Industry Tutorial IT3
Title: GPU Code Generation from MATLAB – Virtual Lab
Requirements (Who Should Attend): Engineers experienced in MATLAB with a need to deploy algorithms to a GPU for acceleration in MATLAB or a stand-alone system. Knowledge of CUDA and/ or GPU architectures is not required but may be useful.
Each engineer should have a computer, access to a network, and a sufficiently large monitor. It’s recommended to have a resolution of greater than 2048×1536. A simple laptop screen will not be enough. Having a separate screen for the WebEx is ideal, though not necessary. No GPU is required. The virtual lab will be run virtually through WebEx and the tools will be provided with GPU-enabled instances of MATLAB Online. MATLAB Online recommends using the Chrome internet browser.
See this link for recommended browsers: https://www.mathworks.com/support/requirements/browser-requirements.html
Description: Learn how to generate CUDA code automatically from MATLAB to run on NVIDIA desktop and embedded GPUs.
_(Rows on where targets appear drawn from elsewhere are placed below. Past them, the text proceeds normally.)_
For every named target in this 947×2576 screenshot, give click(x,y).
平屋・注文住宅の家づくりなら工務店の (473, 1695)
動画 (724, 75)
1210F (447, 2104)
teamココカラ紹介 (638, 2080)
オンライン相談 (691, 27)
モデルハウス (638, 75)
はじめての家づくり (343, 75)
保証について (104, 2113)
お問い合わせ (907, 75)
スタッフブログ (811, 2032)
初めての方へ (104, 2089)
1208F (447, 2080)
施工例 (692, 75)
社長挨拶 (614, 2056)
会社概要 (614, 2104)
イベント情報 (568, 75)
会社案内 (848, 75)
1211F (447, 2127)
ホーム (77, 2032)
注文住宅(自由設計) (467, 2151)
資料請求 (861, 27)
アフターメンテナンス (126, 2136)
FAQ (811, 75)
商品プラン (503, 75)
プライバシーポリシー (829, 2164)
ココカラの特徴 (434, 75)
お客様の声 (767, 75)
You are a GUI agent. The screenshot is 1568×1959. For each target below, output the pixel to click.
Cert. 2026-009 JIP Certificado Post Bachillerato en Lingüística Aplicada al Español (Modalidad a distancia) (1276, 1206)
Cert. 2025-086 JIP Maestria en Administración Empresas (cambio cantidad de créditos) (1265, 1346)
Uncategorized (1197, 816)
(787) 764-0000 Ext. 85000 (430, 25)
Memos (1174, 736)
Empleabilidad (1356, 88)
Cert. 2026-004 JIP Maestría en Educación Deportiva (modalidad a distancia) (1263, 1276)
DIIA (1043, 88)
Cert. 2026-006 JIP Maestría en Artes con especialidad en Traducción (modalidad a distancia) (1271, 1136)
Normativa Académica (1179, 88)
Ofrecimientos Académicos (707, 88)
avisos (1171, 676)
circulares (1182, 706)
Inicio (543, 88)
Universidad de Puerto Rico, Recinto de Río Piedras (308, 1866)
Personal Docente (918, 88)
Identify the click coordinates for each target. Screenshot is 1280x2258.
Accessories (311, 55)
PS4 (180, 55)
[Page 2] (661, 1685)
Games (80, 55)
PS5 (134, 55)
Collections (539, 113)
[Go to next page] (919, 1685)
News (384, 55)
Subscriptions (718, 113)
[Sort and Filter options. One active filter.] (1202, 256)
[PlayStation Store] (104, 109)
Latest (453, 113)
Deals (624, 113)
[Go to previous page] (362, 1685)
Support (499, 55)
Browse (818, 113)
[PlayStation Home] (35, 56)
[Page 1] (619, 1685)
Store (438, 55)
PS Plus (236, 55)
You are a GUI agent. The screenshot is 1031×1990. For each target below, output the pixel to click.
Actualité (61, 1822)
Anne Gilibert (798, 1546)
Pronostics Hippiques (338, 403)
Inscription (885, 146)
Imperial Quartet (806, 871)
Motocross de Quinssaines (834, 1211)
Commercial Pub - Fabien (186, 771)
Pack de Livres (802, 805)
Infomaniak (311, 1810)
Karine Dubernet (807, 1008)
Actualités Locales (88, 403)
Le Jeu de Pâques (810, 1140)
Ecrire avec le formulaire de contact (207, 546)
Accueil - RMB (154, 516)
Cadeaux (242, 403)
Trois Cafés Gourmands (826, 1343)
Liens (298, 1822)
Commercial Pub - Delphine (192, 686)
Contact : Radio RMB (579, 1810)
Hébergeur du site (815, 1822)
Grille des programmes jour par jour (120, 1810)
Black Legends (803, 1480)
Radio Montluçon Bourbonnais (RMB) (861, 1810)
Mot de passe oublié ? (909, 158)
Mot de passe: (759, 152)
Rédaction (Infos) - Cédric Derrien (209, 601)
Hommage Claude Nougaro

MATLAB is the ideal environment for exploring, developing, and prototyping algorithms. GPUs are the hardware of choice for many applications, such as signal, image processing, and deep learning, that benefit from the parallel processing they offer. GPU Coder offers a direct route to transition from MATLAB development to deployment on GPUs via the generation of CUDA code.
This virtual lab will guide you through hands-on exercises design to ramp you up quickly on GPU Coder. Through these exercises, you will experience a typical workflow that can then be applied to your projects.
- Prototype and accelerate implementations with automatic CUDA code generation
- Enhance performance through code refactoring and design pattern pragmas
- Generate CUDA from deep learning networks for acceleration and implementation
- Deploy generated code to desktop and embedded GPUs
Organizers and speakers: Jack Ferrari, The MathWorks, USA
Biographies: Jack Ferrari is a product marketing engineer focused on supporting a group of code generation tools, including GPU Coder, at MathWorks. Jack holds a bachelor’s degree in Mechanical Engineering from Boston University.